As for the uncomfort in bathrooms, as unsensitive as it may be to say it, I think a lot of the true awkwardness happens with people who aren't quite passing as the sex they're aiming to be (yet). Regardless of what's in your pants, if the rest passes, no one is going to question anything going into the door, and then once you're in, there's the stall, where no one is going to see your parts.

I am not trans, so I can't speak for them either. But, at my work while I've been here we have had two people transition (without changing jobs, which has to take some courage). We got a mail from HR about the change in status, and that was that, including that the bathrooms used would change (we don't have any unisex bathrooms in the building). For a while, yeah, it was awkward. Interesting thing (to me) was that the men were more skeeved out about the newly transitioned man using the men's room than the women were about the reverse (we had one person go each way). But after a while, as things progressed and both people morphed appearance enough to truly pass, the awkwardness largely went away, and new employees have no idea of those peoples' previous identities and don't think anything of it. Even knowing those people from before, at this point I can't imagine them as other than who they are now.

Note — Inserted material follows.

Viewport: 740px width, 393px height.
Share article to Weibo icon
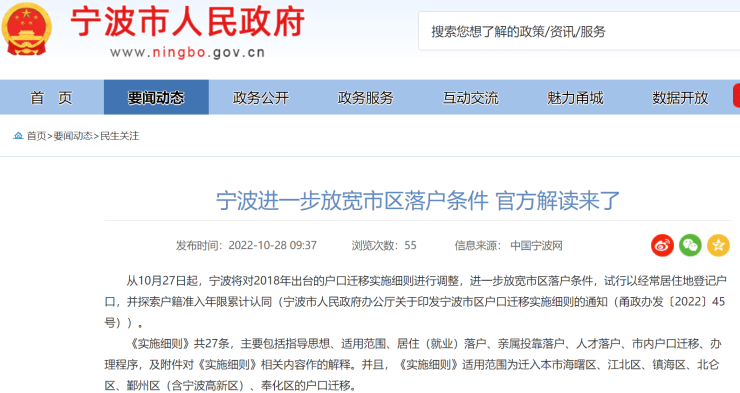(x=662, y=245)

I think it also has to do with if they work/go to school somewhere where people knew them as they were before, and are less likely to be tolerant. And the only trans person i know is MTF, and she doesn't pass for female just yet, because she's just started the process, but female is very much how she feels. Plus no one in her classes knows this so in there she's him and goes by a different name (we're fairly young). But at the point she's in now, she doesn't really fit in either bathroom. The other person i know identifies as genderqueer (we just met, so i'm not sure which pronouns they would prefer). But this person gave an impassioned speech on Thursday night about how they identify as neither male nor female, so no bathroom truely works for them.

I don't think these are the only people a gender neutral bathroom would benefit. They would definately benefit me who has to pee very quickly after a cup of coffee and can't stand the long lines in the lady's room. They would benefit my cousin with mental disabilities when she's alone with her dad, because she's 14 so she can't get away with going in the men's room anymore, but she can't go by herself.

Those are just examples, but this is recently something i've become passionate about since it's in talks at my school.